═════ GIVEN ENTRIES

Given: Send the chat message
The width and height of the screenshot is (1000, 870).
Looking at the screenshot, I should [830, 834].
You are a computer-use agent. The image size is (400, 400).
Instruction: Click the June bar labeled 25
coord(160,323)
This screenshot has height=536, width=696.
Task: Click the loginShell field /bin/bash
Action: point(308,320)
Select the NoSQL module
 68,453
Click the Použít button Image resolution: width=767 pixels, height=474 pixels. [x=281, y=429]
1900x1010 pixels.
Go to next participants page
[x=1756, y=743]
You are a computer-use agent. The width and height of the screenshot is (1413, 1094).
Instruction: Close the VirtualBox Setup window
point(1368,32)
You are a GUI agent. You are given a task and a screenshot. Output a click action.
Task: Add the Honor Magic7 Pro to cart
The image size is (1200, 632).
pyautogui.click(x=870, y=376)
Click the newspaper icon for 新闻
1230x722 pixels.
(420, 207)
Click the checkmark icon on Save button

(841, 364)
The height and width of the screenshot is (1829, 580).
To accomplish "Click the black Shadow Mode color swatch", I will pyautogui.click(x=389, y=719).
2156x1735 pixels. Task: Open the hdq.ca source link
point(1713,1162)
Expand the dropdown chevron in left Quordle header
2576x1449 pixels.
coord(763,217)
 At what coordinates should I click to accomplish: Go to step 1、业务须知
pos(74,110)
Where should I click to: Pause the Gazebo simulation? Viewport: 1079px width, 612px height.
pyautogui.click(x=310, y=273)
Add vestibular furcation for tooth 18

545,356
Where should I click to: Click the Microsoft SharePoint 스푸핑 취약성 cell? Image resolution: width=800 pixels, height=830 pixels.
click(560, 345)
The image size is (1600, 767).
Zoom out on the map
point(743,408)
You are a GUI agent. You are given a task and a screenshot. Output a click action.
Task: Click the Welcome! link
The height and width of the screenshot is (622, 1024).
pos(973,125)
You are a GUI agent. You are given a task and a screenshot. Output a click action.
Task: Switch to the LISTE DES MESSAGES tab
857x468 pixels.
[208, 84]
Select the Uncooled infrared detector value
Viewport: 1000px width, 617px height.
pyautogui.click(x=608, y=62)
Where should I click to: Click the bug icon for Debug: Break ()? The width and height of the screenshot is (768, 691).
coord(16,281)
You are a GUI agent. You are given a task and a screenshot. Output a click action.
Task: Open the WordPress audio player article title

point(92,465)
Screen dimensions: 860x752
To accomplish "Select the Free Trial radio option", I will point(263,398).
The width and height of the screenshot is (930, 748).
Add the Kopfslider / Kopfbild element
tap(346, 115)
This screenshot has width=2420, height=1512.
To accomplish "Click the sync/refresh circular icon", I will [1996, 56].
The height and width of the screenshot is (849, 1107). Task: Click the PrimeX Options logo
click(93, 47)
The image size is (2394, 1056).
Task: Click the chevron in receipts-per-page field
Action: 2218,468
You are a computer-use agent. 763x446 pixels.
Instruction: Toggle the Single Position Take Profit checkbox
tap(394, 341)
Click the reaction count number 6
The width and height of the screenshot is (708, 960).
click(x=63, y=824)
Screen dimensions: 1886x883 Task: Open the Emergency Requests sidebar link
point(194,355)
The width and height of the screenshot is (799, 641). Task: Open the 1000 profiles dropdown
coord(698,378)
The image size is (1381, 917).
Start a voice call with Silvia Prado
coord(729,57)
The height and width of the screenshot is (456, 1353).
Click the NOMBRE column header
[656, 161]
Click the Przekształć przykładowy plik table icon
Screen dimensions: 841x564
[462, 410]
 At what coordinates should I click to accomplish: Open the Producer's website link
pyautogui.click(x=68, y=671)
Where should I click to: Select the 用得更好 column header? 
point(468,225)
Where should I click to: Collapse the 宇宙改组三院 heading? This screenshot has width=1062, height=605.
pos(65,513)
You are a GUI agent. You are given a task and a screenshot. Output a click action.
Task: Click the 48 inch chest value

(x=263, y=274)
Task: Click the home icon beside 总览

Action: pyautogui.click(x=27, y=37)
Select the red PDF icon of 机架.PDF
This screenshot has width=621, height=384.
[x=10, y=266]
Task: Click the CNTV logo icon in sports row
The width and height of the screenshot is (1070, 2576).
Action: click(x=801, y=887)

══════════

_WORK INSTRUCTION_. Using the records above, select and copy every line that has the word "computer".

_EXERCISE RESPONSE_.
You are a computer-use agent. The image size is (400, 400).
You are a computer-use agent. The width and height of the screenshot is (1413, 1094).
You are a computer-use agent. 763x446 pixels.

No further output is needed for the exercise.